Me pareció que al ministro le importaba bastante poco el futuro de Borja, que murmuró «perdón».
—De todos modos, la continuidad del régimen está asegurada. Mismo jefe de gobierno, distinta cabeza, mismos principios constitucionales, ¿no?
—Vaya, eso sí se fuerza al rey a no utilizar los poderes que ha heredado del generalísimo.
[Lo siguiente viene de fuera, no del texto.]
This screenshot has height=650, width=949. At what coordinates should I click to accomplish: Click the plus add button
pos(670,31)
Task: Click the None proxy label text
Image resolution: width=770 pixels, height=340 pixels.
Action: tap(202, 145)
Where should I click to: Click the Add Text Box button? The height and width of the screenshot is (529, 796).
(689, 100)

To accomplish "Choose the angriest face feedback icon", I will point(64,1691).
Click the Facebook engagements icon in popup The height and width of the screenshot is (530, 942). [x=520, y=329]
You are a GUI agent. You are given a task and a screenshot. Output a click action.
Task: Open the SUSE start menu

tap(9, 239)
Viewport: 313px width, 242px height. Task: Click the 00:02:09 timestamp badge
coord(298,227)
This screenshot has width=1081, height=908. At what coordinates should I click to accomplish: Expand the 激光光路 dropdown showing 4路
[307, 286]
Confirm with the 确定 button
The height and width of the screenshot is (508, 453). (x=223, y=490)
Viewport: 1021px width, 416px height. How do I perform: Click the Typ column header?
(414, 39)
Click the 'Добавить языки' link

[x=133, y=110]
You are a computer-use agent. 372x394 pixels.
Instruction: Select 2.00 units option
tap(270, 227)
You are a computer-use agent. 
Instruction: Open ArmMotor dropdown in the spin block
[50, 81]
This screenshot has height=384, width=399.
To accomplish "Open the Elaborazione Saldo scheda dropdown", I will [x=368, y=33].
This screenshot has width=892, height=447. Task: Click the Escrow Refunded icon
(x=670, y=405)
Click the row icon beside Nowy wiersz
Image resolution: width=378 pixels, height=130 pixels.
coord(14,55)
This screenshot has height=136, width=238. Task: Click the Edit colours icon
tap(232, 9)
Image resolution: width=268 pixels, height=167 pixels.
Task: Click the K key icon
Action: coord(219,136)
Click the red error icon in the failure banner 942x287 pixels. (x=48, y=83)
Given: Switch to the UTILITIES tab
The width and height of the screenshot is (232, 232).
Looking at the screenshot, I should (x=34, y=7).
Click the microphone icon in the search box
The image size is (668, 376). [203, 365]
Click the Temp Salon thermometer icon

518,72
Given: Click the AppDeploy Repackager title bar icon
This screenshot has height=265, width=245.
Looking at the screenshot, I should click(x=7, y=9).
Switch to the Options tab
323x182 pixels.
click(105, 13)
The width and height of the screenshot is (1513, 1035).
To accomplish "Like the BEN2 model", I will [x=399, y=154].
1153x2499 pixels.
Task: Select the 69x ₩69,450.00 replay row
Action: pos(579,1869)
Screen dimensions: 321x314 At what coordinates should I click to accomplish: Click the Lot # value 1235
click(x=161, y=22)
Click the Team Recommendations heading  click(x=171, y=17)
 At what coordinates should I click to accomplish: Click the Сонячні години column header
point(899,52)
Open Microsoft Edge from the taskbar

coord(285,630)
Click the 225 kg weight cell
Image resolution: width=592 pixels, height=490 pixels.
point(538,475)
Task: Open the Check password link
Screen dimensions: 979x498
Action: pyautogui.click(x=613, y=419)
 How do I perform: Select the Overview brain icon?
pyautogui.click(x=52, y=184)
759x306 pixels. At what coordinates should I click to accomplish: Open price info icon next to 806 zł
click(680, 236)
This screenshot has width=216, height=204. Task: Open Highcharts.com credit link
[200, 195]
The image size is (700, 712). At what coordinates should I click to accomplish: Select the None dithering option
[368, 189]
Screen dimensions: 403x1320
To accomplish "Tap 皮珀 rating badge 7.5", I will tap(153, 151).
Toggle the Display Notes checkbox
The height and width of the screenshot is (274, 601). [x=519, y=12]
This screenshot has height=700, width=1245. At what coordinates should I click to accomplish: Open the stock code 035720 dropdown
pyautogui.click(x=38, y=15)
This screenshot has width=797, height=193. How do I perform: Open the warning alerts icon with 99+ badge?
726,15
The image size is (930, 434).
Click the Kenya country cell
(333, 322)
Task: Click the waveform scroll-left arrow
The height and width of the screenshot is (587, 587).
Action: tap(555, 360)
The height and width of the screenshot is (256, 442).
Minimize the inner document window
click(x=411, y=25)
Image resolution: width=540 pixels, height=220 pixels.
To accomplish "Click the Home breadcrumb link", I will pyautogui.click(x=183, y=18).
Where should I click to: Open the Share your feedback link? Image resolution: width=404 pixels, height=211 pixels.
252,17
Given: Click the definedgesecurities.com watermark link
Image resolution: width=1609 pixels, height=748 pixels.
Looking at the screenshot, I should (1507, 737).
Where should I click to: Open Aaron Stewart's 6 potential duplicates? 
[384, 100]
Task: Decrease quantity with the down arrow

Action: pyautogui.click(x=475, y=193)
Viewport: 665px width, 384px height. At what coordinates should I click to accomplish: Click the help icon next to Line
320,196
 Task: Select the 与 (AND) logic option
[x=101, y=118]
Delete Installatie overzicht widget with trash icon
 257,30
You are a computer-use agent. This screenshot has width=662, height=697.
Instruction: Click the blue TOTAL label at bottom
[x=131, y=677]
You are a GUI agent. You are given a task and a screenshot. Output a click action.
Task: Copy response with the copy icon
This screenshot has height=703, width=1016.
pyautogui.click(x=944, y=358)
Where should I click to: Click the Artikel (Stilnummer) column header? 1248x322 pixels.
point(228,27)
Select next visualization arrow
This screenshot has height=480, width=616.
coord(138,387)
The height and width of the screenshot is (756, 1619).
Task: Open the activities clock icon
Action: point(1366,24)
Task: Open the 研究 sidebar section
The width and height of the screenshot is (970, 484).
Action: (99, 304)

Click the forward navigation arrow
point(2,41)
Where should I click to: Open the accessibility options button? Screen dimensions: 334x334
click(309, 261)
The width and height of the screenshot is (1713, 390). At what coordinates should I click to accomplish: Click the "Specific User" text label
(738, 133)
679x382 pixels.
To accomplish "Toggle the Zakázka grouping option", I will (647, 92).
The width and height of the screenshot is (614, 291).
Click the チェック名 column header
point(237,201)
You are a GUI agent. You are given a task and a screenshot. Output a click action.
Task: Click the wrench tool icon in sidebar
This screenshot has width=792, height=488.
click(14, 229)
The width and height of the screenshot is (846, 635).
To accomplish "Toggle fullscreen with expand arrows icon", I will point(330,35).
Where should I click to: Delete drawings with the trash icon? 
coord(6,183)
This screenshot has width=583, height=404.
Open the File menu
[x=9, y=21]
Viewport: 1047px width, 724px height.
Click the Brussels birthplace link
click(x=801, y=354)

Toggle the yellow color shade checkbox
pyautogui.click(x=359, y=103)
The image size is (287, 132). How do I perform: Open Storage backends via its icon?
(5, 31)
Por Dios, no piensen que me meto en lo que nadie me manda…
—Bueno, señor embajador de la Gran Bretaña, el rey ha jurado solemnemente respetar las leyes fundamentales y los principios del Movimiento. —Ya estamos con el inmutable Movimiento, pensé—. A menos que traicionara ese juramento… y eso no es posible, no es posible.
—Pero sí puede ir interpretando su compromiso para que se abra la mano atendiendo a demandas bastante justificadas…
—No, Juanito. Lo que tiene que hacer el rey es calmar las voces de la disidencia y encauzarlas hacia lo que el presidente Arias Navarro llamó corrientes de opinión en el discurso del espíritu del 10 de febrero. Y estamos preparados para defenderlo…
Miré a Juan Liado, el banquero, que escuchaba con la vista clavada en el techo y una sonrisa medio burlona en los labios. Decidí que le pediría su opinión durante la montería en Villaurbina porque no me pareció que estuviera muy de acuerdo con cuanto estábamos oyendo, que, dicho con la tranquilidad con la que lo decían los presentes, daba la impresión de que, en efecto, todo estaba atado y bien atado.